(Letter attributed to ancient Greek writer/philosopher, Heracles, to a friend)


My dear Pericles,


Today I have returned from the city of Butrint, where I saw the great new amphitheatre. It is truly a modern marvel, seating nearly 5,000 people.  Think of it: nearly 5,000 people hearing and seeing the same play at the same time.  There will never be a greater means of communication than what I witnessed yesterday.


But if we set aside the technologica of this great new theatre, we see something else which is not so good.  It is called the “Greek Reality Plays.”  A pox on all who have created this monstrous idea and who have imposed it upon an unsuspecting public. These reality plays do not dignify the gods nor do they honor our heroes.  Instead they rely on stealth and lies.  Think of it: a reality play that elevates lying as a standard of conduct.  I say a pox on all who have done this.


It is even worse, Pericles: these reality plays have thrown many good actors and writers out of work! I fear the art of writing and acting may soon disappear.  Just last week I heard Euripides complain there was no place to perform his new play, Medea.


Oh, how I long for the great tragedies of Zenocles and Aristophanes. That was during the glorious Golden Age of the theatre.  And now? We have heroes who lie to their women, and husbands who are enticed to leave their wives. What are we teaching our youth?

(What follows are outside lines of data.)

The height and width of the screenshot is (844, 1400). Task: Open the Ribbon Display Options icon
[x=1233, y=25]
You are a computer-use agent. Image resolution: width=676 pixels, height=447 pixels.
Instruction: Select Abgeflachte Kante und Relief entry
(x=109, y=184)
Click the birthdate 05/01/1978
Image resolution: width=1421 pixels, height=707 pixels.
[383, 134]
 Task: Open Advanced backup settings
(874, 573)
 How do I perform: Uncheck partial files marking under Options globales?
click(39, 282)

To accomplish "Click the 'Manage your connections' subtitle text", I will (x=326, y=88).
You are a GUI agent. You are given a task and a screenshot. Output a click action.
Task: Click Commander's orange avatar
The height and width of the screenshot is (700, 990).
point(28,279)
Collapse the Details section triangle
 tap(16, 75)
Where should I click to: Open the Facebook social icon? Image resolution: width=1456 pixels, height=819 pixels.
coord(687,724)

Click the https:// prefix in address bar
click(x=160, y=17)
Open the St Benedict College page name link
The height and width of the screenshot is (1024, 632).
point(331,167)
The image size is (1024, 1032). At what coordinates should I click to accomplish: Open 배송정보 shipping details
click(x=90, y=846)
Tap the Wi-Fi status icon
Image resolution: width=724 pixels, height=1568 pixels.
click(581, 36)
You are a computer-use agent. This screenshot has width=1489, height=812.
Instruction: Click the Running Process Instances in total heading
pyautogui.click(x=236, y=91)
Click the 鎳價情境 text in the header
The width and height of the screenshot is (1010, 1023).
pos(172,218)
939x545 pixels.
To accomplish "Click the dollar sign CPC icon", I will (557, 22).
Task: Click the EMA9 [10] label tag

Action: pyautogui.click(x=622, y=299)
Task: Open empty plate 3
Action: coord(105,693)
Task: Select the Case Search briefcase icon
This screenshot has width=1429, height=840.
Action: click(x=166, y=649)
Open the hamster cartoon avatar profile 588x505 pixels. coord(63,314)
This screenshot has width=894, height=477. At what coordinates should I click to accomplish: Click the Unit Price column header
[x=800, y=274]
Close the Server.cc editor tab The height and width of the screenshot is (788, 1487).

As if this weren’t enough, even the tradesmen and shopkeepers now hawk their wares between the acts of the great plays. I promise you, this can only get worse as more and more tradesmen are allowed to sell their services. Some shopkeepers have even bribed the writers to make mention of their shops during the play. And no one, it seems, is able to control them. A pox on all of them I say!


And so, we are here at a great crossroads between the technologica that promises great rewards to our citizens and, the trusted and revered ideals that have served our society for so long. There are other questions, too:


Should we encourage a consolidation of the great city-states like Athens and Sparta because, from it, will emerge a greater good for society – or should we instead be wary of a monolith that will be all-powerful and will not heed the will of the people?


And, while I respect the accomplishment of those who have created great new machines, I ask:  do we want to be remembered in history for our machines or for the ideals that we promulgate for the good of all men?


 I admonish you, Pericles, do not shirk from these questions, for our very fate may depend upon our answers.  Remember well these words: “Those who cannot not learn from the past are condemned to repeat it.”